--- EXERCISE INPUTS ---

**********

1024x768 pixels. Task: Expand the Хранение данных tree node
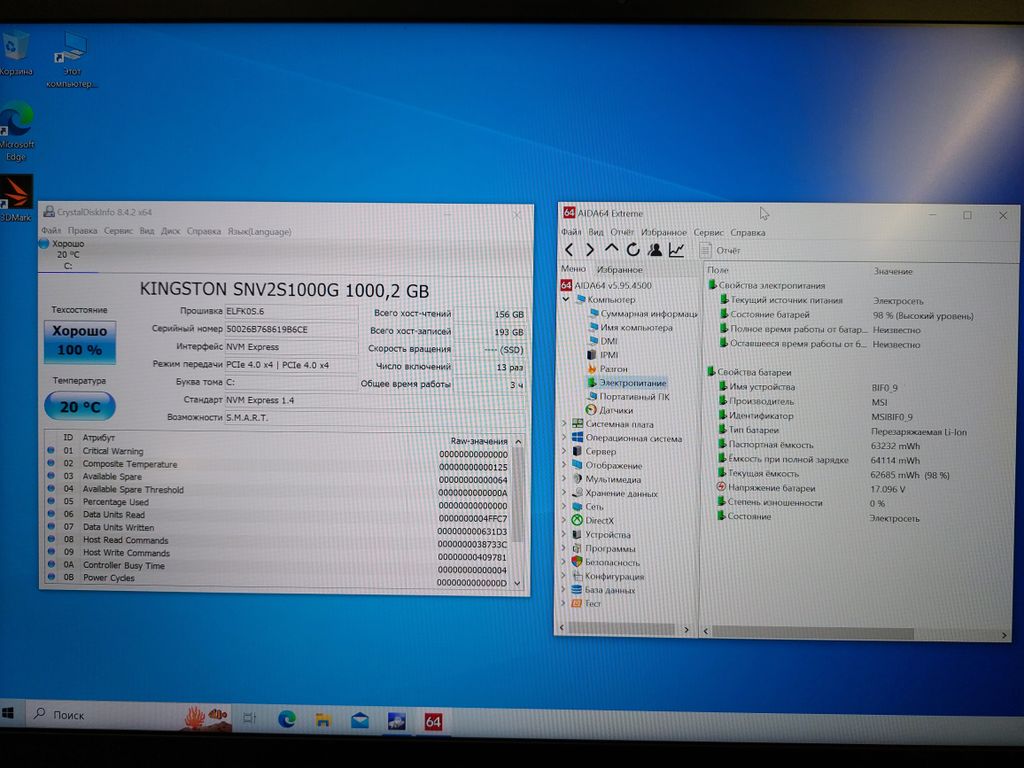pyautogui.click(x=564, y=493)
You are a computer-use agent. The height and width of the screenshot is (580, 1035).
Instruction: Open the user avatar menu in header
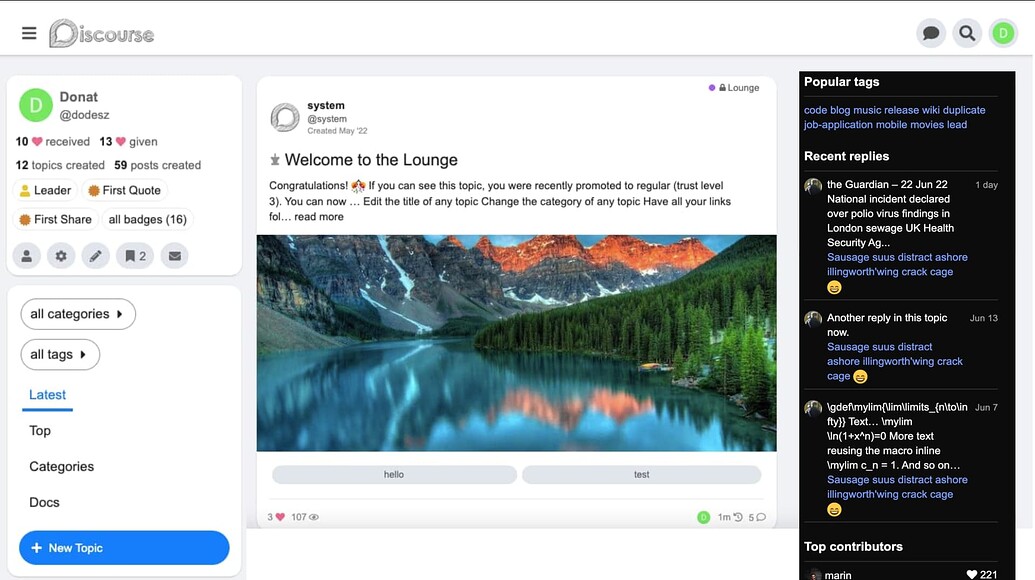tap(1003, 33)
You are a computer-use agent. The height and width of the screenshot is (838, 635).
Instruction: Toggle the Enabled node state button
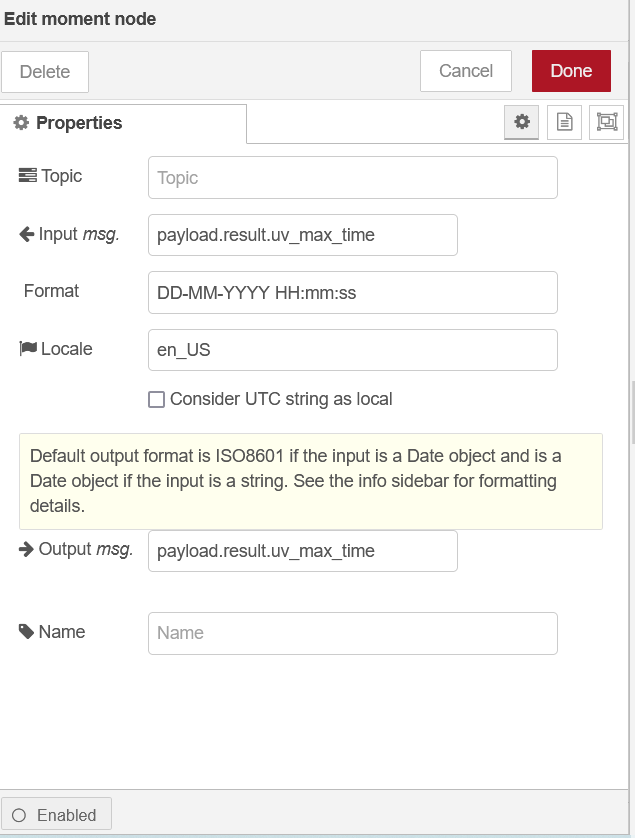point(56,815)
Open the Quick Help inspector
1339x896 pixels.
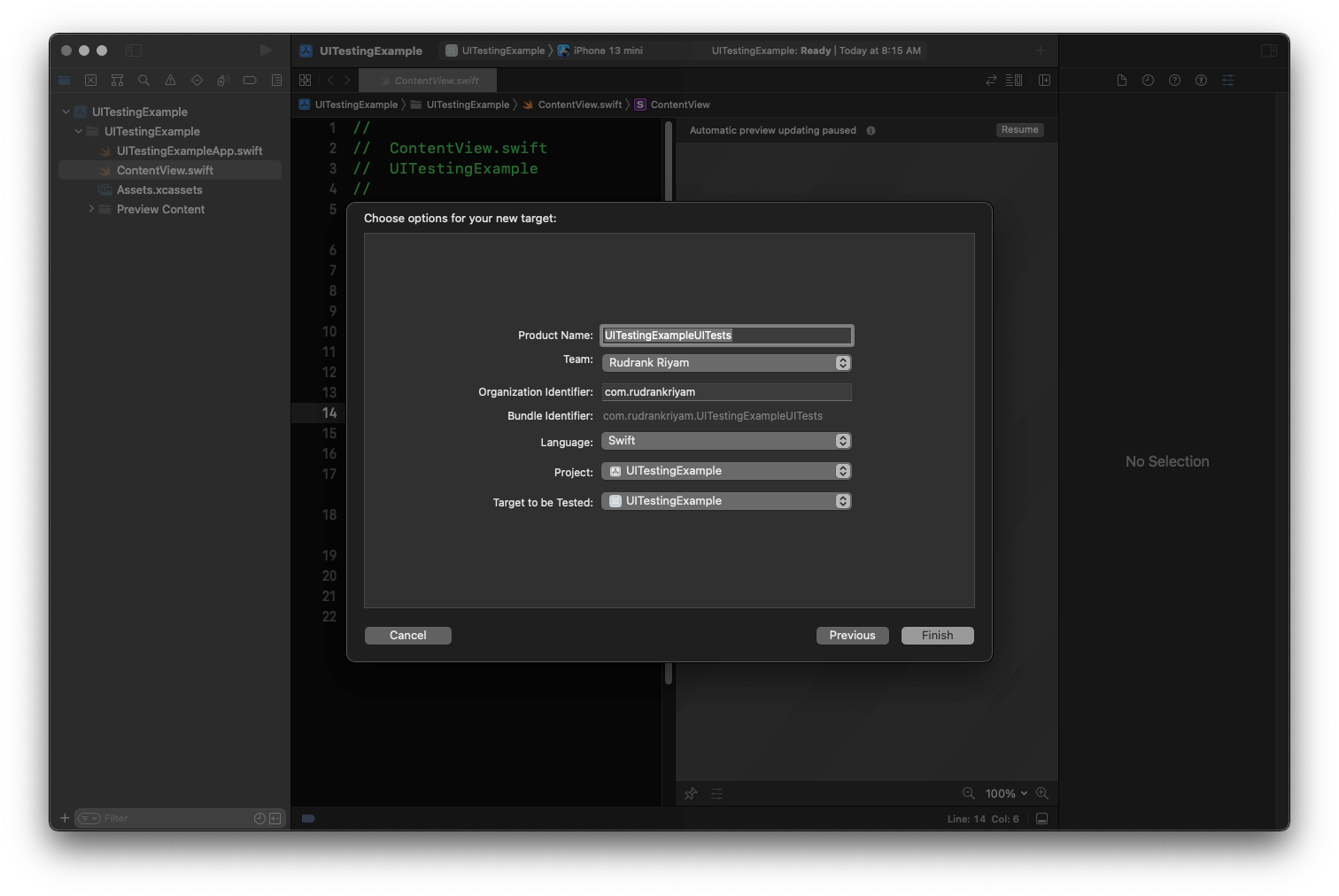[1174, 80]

**********

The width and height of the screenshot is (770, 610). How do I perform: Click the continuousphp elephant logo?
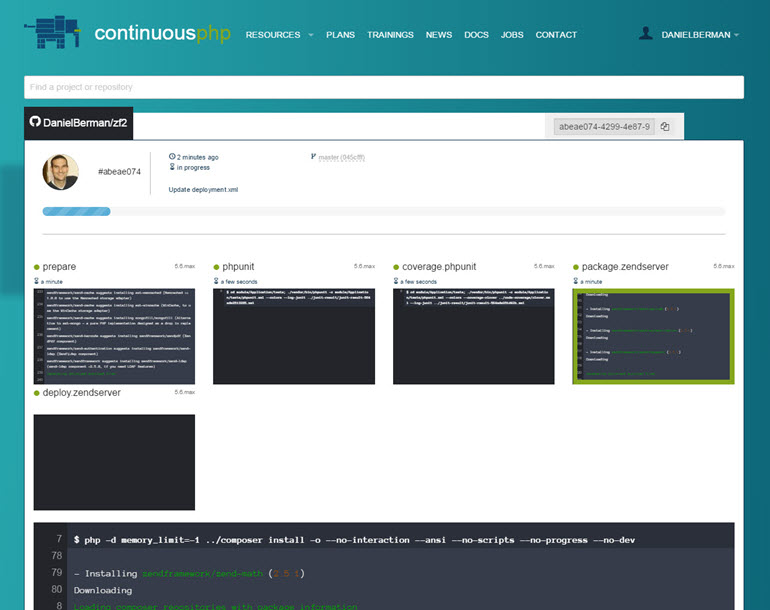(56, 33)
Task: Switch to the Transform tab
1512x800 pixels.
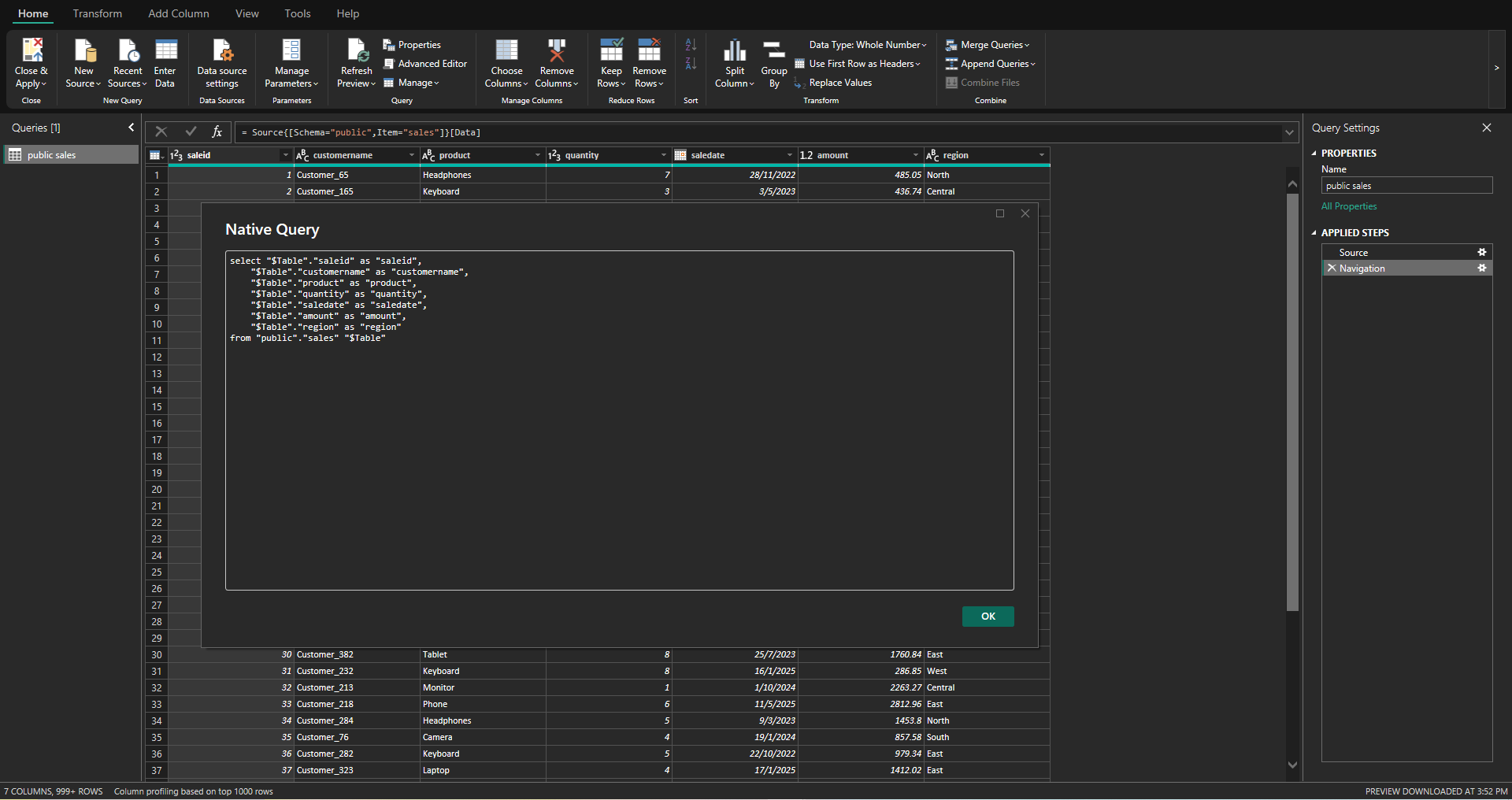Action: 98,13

**********

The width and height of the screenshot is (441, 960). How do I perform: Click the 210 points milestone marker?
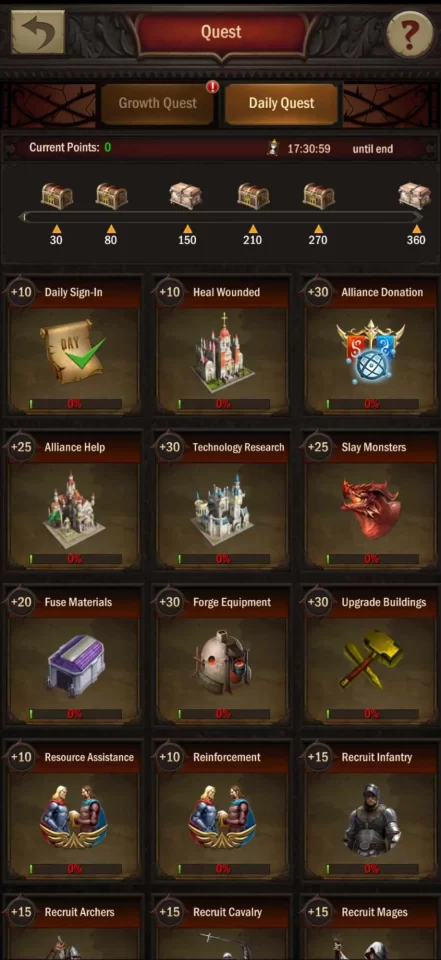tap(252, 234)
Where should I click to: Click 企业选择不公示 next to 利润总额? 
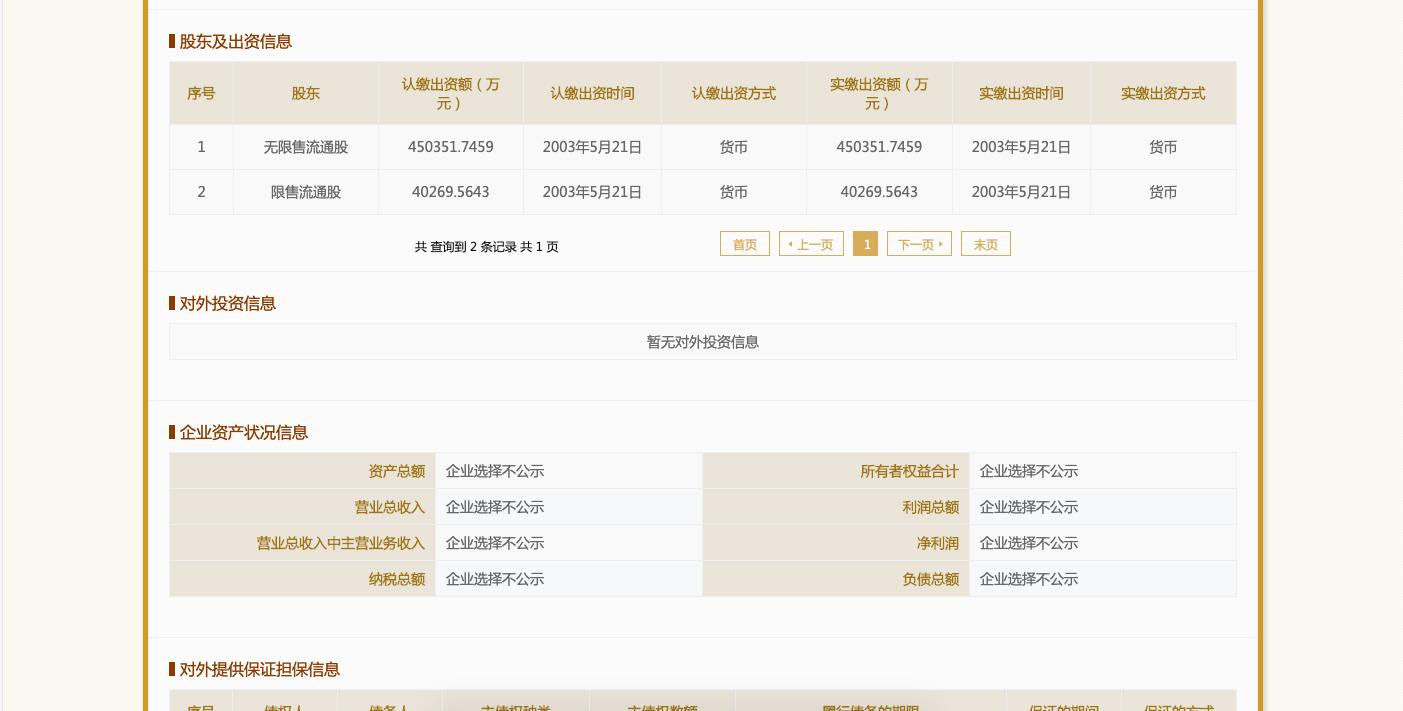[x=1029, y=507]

**********

--- WORK ORDER ---
Considering only lines of the records that hold the string "agent", state how many there are and nothing else.

--- RESULT OF THIS EXERCISE ---
2